Copyright on the plaintiff's transparencies was refused, as the judge argued the lack of originality. Even if the requirement of originality are really low, the Court found that the transparencies were only slavish copies of the original works, and therefore they were not protected.
Bridgeman Art Library, the plaintiff, claimed copyright in their photocolor collection, having a large number of high-quality reproduction of public domain artworks.
The judge dismissed the Bridgeman' s copyright infringement claim
on two alternative grounds: colour transparencies of paintings which are in the public domain were not original, and therefore not subject of valid copyright and, in any case, copyright were not infringed. Interestingly enough, the court applied two different laws: UK law to determine originality and US law to decide upon infringement ... the court noted, however, that it would have reached the same results under United States law.

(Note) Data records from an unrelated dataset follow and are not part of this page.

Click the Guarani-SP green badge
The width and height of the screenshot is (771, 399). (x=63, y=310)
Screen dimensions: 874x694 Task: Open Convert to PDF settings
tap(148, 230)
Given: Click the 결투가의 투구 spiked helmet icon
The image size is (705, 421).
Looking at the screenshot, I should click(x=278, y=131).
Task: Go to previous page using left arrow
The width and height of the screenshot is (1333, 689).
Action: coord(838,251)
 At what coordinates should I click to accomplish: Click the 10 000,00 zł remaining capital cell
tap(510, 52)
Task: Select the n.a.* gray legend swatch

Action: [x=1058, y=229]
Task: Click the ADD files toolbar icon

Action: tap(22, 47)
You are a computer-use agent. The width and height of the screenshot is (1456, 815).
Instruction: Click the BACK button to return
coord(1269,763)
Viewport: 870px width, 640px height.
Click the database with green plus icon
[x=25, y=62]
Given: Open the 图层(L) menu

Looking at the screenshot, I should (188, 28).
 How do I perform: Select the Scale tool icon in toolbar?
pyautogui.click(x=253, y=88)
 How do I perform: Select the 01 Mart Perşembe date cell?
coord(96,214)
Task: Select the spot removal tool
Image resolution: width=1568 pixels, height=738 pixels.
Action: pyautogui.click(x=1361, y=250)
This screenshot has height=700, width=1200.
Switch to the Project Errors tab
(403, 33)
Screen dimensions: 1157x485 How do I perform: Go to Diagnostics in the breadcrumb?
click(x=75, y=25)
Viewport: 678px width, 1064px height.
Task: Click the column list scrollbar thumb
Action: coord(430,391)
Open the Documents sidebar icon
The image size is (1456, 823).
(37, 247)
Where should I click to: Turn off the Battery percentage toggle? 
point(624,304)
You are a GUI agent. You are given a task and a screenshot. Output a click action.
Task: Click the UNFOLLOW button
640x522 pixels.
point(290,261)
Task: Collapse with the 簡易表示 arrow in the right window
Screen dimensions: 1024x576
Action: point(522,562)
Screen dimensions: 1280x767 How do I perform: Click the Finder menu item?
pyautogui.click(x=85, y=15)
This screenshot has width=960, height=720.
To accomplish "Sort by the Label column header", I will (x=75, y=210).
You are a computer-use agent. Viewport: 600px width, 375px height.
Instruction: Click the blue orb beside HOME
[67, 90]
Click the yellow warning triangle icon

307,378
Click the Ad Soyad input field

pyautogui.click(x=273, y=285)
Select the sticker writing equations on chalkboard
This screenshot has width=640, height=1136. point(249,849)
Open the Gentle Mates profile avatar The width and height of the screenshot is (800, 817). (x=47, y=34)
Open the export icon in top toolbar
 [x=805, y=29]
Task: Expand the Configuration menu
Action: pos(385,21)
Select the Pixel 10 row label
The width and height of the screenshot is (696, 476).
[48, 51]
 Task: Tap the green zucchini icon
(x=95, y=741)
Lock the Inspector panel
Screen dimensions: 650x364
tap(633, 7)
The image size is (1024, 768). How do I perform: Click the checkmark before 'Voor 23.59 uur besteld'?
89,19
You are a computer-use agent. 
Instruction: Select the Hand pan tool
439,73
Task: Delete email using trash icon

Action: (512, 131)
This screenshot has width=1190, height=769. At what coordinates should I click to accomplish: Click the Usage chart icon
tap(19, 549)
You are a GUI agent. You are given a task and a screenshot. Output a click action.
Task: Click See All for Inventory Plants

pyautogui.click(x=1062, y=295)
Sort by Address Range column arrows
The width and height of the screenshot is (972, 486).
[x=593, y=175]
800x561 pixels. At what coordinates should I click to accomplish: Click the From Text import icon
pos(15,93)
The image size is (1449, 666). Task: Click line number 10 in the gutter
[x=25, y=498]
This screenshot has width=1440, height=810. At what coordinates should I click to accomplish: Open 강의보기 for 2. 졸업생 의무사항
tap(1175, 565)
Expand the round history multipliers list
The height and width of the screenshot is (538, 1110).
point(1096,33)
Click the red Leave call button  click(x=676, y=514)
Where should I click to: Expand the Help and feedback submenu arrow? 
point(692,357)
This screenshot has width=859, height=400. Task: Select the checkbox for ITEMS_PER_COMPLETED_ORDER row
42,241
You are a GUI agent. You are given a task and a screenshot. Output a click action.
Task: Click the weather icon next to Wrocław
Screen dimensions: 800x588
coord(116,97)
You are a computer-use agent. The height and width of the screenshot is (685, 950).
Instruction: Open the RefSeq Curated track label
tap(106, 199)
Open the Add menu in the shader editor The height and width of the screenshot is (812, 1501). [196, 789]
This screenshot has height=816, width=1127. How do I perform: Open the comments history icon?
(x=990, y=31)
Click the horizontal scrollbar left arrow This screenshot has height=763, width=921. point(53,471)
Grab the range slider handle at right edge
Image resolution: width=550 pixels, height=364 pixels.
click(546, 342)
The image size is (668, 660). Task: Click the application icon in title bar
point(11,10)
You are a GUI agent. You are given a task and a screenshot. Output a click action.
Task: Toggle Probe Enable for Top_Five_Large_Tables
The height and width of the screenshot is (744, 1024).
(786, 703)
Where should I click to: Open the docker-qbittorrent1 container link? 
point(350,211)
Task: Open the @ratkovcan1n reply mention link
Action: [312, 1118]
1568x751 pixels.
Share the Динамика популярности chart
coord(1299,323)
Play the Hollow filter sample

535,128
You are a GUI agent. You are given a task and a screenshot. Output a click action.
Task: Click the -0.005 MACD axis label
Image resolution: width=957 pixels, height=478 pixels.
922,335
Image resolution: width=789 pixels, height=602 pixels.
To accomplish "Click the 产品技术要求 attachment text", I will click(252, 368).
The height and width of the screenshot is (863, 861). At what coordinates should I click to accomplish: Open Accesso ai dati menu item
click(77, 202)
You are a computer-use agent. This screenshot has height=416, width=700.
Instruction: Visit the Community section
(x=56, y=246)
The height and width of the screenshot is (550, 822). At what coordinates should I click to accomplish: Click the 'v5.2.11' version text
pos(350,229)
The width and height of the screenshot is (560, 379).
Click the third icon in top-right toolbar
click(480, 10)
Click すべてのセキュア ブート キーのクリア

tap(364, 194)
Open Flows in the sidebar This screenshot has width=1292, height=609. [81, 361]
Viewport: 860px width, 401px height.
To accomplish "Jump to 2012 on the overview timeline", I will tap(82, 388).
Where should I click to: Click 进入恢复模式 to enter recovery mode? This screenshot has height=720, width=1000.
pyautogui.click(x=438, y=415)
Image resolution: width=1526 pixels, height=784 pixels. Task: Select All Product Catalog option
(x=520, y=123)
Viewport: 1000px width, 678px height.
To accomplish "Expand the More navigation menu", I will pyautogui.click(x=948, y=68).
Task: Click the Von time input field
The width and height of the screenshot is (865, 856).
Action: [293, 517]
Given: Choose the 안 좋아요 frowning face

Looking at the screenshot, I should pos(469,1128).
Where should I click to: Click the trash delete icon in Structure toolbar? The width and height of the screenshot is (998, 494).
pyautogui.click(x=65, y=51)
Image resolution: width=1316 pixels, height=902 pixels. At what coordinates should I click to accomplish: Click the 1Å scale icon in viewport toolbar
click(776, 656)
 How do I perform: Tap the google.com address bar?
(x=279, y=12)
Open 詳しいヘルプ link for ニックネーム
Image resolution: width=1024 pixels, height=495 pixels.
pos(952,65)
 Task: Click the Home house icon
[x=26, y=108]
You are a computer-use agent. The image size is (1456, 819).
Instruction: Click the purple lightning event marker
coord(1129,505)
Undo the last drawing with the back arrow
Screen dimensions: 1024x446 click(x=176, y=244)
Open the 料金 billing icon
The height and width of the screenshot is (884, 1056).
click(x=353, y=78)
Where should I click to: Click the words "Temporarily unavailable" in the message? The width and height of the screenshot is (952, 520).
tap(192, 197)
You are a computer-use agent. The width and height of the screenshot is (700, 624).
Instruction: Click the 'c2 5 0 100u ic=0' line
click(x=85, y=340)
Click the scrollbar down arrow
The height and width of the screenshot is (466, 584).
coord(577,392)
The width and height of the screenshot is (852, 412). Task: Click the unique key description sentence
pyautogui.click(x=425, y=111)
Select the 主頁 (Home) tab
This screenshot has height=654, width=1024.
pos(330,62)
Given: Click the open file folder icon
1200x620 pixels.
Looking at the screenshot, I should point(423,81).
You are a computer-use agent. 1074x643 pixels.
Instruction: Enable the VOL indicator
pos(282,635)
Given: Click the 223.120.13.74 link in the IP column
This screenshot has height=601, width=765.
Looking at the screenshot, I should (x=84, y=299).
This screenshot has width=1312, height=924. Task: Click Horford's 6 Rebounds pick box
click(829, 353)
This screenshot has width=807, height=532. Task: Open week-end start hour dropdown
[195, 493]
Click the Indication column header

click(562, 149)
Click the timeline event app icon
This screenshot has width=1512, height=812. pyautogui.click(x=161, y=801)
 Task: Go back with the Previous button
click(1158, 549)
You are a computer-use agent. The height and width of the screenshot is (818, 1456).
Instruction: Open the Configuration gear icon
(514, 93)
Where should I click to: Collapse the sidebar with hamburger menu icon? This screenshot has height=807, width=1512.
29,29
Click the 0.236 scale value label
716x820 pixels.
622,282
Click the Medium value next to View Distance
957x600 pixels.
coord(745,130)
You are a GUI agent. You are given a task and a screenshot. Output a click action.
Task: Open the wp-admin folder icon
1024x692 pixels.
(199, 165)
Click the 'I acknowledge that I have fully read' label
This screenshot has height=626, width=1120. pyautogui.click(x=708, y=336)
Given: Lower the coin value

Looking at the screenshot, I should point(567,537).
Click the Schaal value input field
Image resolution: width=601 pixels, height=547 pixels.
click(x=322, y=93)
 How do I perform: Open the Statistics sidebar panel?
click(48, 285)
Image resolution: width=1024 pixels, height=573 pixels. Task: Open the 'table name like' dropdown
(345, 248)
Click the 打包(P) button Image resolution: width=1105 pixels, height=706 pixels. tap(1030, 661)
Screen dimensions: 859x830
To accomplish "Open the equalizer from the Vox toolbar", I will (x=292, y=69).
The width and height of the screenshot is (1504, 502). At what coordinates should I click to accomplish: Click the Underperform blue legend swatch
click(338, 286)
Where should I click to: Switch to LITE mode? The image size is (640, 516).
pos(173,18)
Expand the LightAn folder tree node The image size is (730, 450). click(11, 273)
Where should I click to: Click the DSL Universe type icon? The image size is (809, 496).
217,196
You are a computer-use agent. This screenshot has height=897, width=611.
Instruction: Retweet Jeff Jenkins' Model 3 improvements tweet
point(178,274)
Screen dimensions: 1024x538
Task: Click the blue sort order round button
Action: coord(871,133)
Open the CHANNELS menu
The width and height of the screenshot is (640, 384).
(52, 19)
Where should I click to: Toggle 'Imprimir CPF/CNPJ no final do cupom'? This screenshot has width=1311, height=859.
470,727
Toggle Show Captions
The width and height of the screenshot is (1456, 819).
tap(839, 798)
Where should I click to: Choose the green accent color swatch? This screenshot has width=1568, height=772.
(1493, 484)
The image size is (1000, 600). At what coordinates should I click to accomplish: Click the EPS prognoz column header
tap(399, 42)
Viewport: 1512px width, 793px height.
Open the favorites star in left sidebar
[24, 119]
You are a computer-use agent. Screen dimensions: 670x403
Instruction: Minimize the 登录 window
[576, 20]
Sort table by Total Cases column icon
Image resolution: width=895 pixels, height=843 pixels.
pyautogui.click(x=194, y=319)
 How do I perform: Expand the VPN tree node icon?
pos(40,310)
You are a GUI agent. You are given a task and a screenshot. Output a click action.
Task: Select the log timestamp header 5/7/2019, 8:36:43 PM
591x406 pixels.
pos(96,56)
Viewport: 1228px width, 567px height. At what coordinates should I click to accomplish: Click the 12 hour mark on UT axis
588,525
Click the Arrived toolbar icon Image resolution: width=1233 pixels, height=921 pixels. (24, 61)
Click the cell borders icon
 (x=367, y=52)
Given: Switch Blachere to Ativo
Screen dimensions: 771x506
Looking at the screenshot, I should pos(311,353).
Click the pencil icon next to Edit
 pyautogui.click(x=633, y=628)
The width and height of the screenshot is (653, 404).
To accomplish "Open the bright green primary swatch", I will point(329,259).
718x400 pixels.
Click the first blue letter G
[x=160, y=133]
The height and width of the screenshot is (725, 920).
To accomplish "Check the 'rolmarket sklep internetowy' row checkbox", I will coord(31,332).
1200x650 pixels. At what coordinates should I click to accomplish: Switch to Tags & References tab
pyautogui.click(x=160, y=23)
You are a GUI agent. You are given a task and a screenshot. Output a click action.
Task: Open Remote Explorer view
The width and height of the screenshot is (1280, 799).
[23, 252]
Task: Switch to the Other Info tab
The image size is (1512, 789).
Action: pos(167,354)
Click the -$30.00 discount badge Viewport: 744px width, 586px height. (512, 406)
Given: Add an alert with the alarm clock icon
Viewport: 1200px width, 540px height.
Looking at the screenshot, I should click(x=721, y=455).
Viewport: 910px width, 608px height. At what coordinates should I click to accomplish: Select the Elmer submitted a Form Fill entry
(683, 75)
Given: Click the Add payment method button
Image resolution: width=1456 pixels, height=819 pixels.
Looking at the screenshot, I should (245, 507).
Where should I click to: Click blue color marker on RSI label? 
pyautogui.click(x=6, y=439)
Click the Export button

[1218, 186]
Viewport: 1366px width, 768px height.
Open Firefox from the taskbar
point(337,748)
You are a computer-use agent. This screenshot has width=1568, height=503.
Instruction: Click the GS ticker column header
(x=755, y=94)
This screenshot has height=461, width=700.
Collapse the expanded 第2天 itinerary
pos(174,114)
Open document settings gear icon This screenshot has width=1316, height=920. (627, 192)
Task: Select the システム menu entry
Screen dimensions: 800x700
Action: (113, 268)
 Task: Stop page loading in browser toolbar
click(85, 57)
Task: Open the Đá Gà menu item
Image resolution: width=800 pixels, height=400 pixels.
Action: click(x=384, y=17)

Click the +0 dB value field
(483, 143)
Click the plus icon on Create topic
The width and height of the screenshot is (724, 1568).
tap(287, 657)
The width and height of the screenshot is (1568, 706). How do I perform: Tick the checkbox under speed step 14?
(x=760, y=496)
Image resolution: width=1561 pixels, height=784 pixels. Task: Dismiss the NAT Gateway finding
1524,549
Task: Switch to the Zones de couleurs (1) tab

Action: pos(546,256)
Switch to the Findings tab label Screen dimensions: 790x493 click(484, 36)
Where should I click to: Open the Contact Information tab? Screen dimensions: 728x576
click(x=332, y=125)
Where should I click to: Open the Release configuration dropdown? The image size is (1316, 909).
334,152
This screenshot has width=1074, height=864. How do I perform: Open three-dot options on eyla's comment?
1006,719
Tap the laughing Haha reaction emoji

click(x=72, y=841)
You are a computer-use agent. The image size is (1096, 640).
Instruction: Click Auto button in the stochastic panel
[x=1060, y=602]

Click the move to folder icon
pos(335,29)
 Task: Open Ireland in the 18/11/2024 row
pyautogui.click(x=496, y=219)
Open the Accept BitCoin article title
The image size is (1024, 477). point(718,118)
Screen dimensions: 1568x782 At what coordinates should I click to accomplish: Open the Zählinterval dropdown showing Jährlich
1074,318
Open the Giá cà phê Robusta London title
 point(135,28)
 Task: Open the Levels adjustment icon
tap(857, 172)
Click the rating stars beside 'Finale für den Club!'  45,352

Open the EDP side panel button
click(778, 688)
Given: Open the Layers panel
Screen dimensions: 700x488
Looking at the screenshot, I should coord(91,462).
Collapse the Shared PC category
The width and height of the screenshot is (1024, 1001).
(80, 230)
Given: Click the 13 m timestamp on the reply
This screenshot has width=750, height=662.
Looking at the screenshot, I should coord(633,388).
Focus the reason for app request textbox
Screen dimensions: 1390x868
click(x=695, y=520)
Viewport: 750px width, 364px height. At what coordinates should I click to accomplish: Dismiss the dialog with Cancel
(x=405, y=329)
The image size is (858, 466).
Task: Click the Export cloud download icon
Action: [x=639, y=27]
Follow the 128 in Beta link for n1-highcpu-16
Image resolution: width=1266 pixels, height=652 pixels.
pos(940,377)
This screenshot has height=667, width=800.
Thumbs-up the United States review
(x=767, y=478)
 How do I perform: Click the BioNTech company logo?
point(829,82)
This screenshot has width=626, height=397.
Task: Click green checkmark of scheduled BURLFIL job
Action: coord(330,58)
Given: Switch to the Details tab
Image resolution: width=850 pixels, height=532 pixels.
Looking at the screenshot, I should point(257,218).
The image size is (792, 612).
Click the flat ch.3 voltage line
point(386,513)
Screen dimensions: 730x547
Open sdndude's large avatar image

Alessandro Mininno discusses also the impact for the big guys:
Obviously, the case is not binding in the UK, where Bridgeman still claims copyright over his slides and digital reproductions. Moreover the sentence, probably the most important in this field, does not seem to have changed the behaviour of cultural institutions and imagebrokers like Getty Images and Microsoft’s Corbis: the latter, in particular, is claiming the copyright on the digital reproductions, trying to create a new privative on the binary images.
Being the two major players located in the US, it is really difficult to understand how, after the Bridgeman case, they can still claim ownership over digital reproduction that should, a fortiori, be considered as slavish copies.